Existe um culto ao passado aguerrido do RS, digo aguerrido e não glorioso porque nem só de vitórias e glórias se forjou a estirpe gaúcha, mas de lutas contínuas e de batalhas em nome de um país que poucas vezes reconheceu a importância e o valor do povo gaúcho para a manutenção do seu território e soberania. Os gaúchos só eram lembrados quando precisavam de alguém para defender o Brasil, os sul-riograndenses estavam perto dos problemas (fronteiras e seus conflitos), mas longe das soluções (governo brasileiro) e isso parece persistir até hoje.
![]() |
A beleza da cultura gaúcha |
No entanto, algumas coisas mudaram. Embora haja um tremendo orgulho e reconhecimento por parte dos gaúchos de nossos heróis, nossa história, nossas tradições e cultura, ainda que com frequência sejam compartihadas fotos e frases em alusão ao decênio heróico, que se use bota, bombacha, vestido e faixa, que se ande a cavalo e se cante o campo, os sentimentos com violão e gaita, será que ainda temos o sangue farrapo em nossas veias? Será que Bento Gonçalves da Silva assistiria impassível, tal como nós, um Rio Grande do Sul sucateado, endividado, com uma economia pequena, altos impostos. Será que Antônio de Souza Neto ia se resignar a compartilhar um selfie com uma placa dizendo "não é só pelos 20 centavos" ou "queremos hospitais padrão FIFA"?
![]() |
Bento Golçalves se contentando em fazer um cartaz: não consigo imaginar! |
Me pergunto e repasso o questionmento para vocês: será que não estamos usando o chapéu alheio (talvez o chapéu de Onofre Pires ou David Canabarro), para coletar o brilho de uma estrela cadente para ofuscar um presente decadente?

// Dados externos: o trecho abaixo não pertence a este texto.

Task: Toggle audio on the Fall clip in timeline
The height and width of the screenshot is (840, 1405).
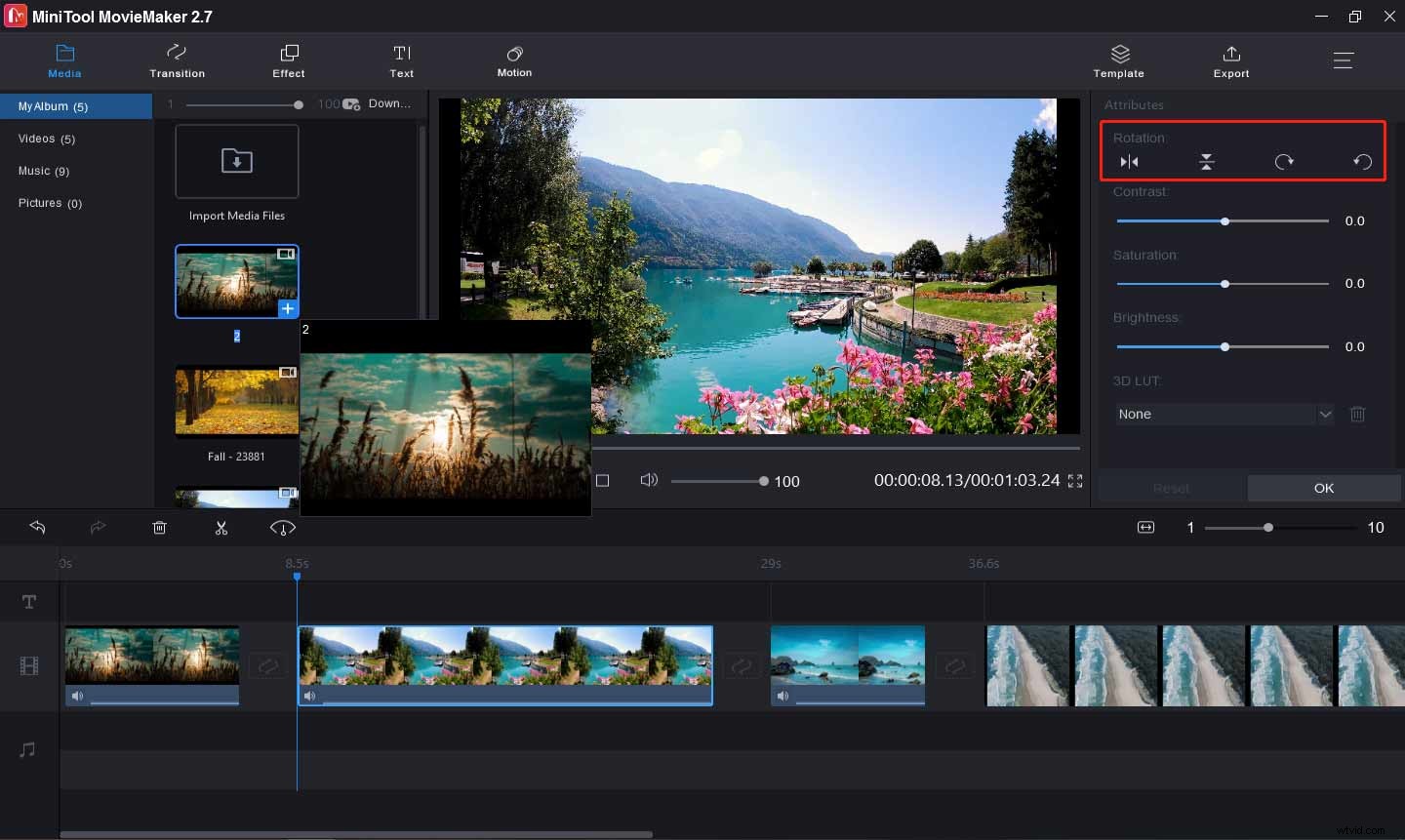Action: pyautogui.click(x=77, y=696)
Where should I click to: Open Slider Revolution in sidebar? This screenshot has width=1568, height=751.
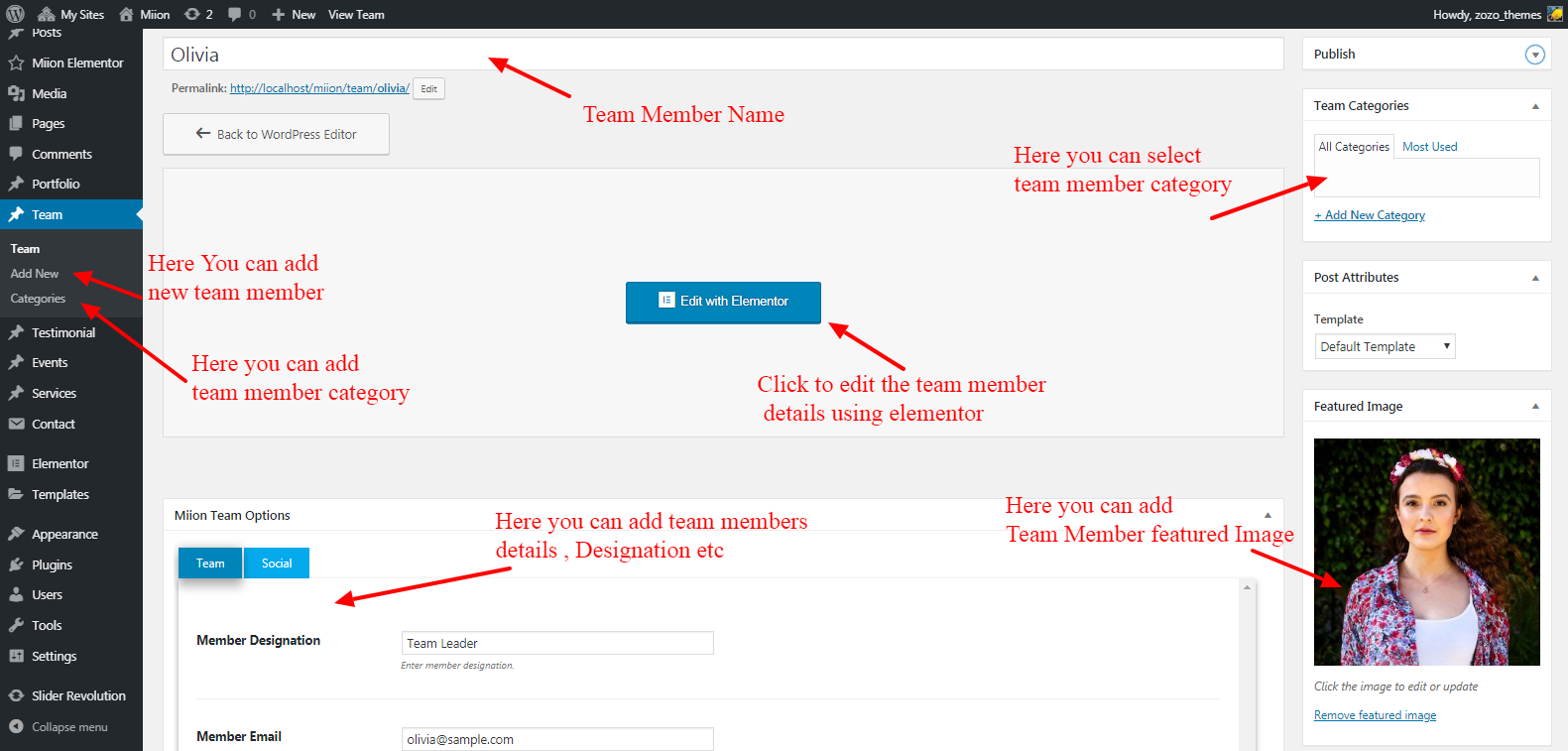(x=77, y=695)
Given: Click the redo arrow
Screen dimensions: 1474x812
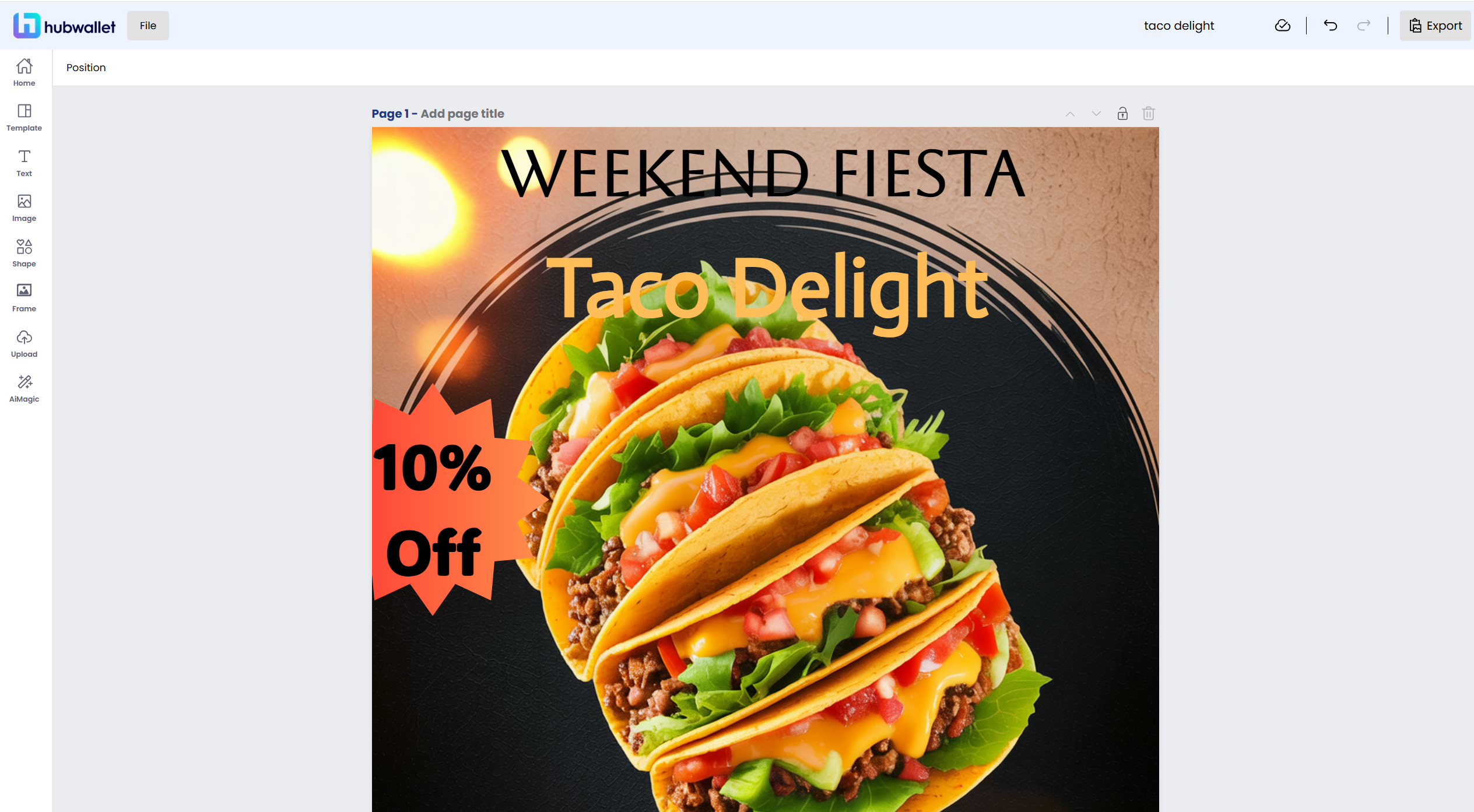Looking at the screenshot, I should tap(1364, 26).
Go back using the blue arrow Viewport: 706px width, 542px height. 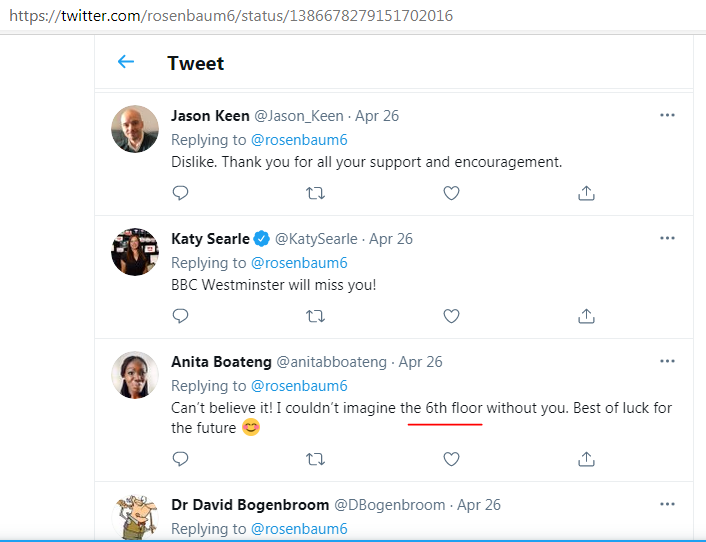(x=126, y=62)
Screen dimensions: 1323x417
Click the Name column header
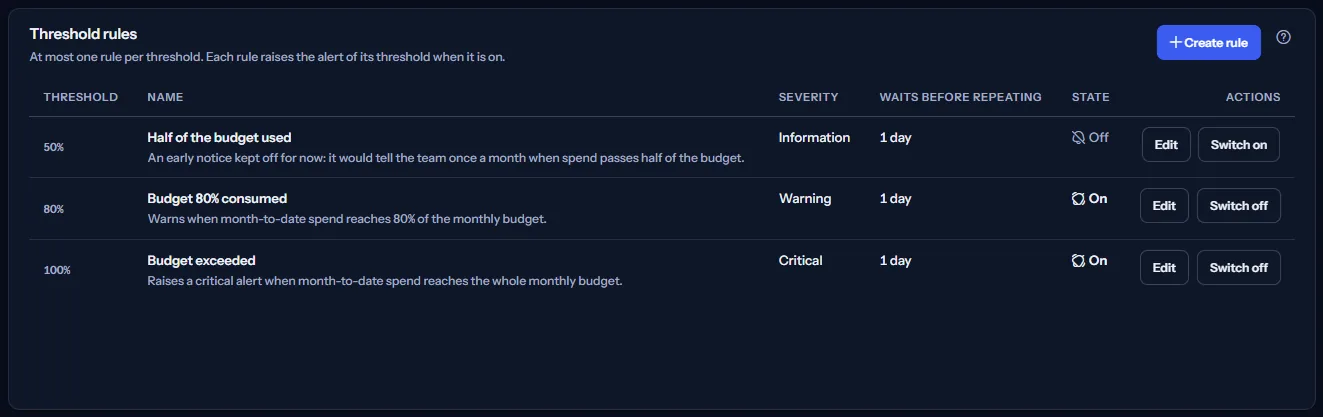(x=165, y=97)
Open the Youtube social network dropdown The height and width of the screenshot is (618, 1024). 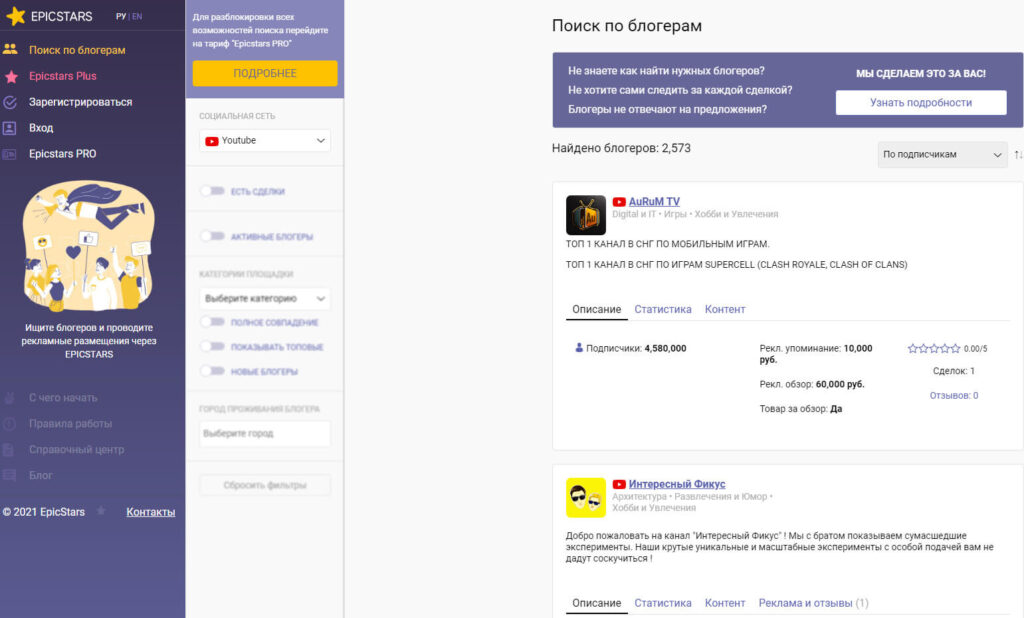(x=265, y=141)
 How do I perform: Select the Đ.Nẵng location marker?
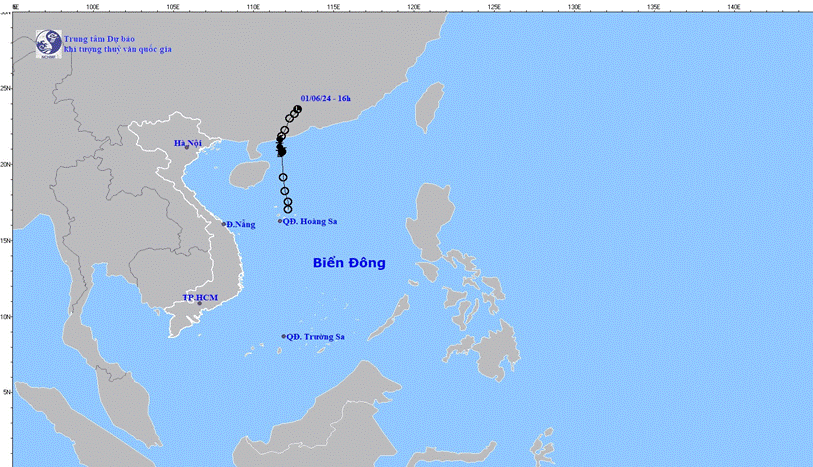[x=224, y=224]
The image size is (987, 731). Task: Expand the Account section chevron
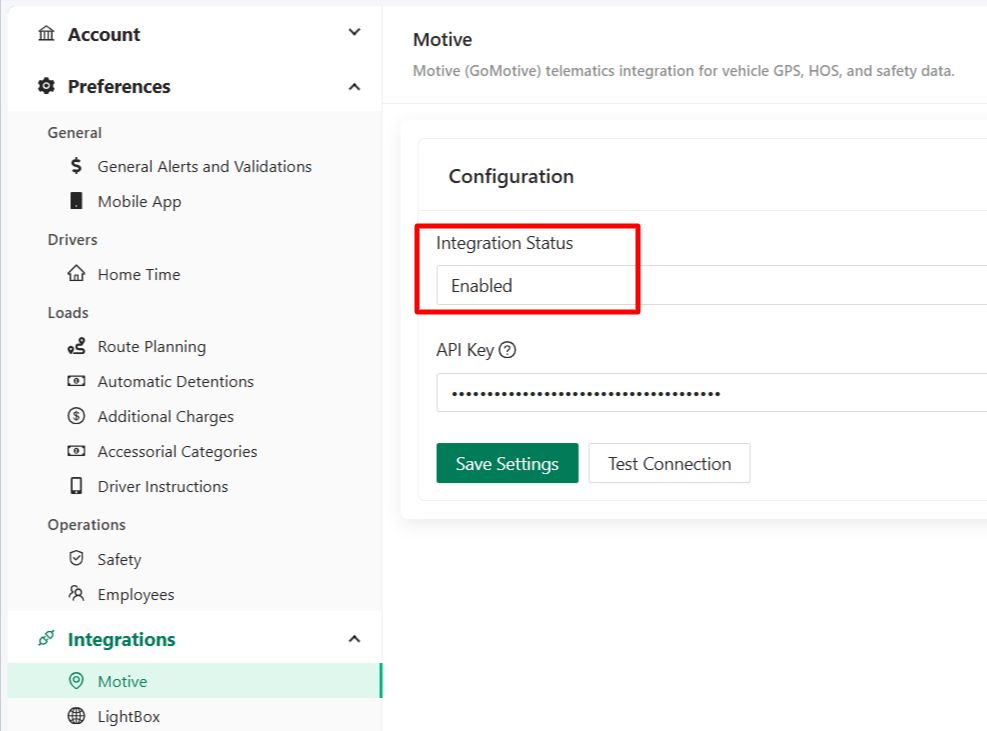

Será que é suficiente encilhar o pingo no 20, sorver um amargo e dizer que ama o pago para prestar tributo a estes homens e mulheres valentes que entregaram seu prestígio, dinheiro e os melhores anos de suas vidas para lutarem como samurais, contra as metralhadoras do império ao qual serviram tanto?
![]() |
"Sirvam nossas façanhas de modelo a toda terra!" Os radicais vão dizer que o RS é o único lugar em que até os mendigos fazem questão de dormir enrolados na bandeira. |
Se as coisas estão assim, e não fazemos nada, se a indignação vem com as notícias do Jornal Nacional, mas são esquecidas pela novela e todas as bobagens que se alternam uma após a outra religiosamente, se você se acostumou com o inaceitável, será que você foi forjado ainda naqueles moldes de Flores da Cunha e Honório Lemes, homens honrados e leais até com os inimigos?
Será que eu tenho algo da fibra de meus heróis quando vivo num lugar em que medíocres se espalham feito erva daninha, onde a malandragem é virtude e não sou forte o suficiente para mudar isso?
Garibaldi disse dos gaúchos de outros tempos:
"Quantas vezes fui tentado a patentear ao mundo os feitos assombrosos que vi realizar por essa viril e destemida gente, que sustentou por mais de nove anos contra um poderoso império a mais encarniçada e gloriosa luta!"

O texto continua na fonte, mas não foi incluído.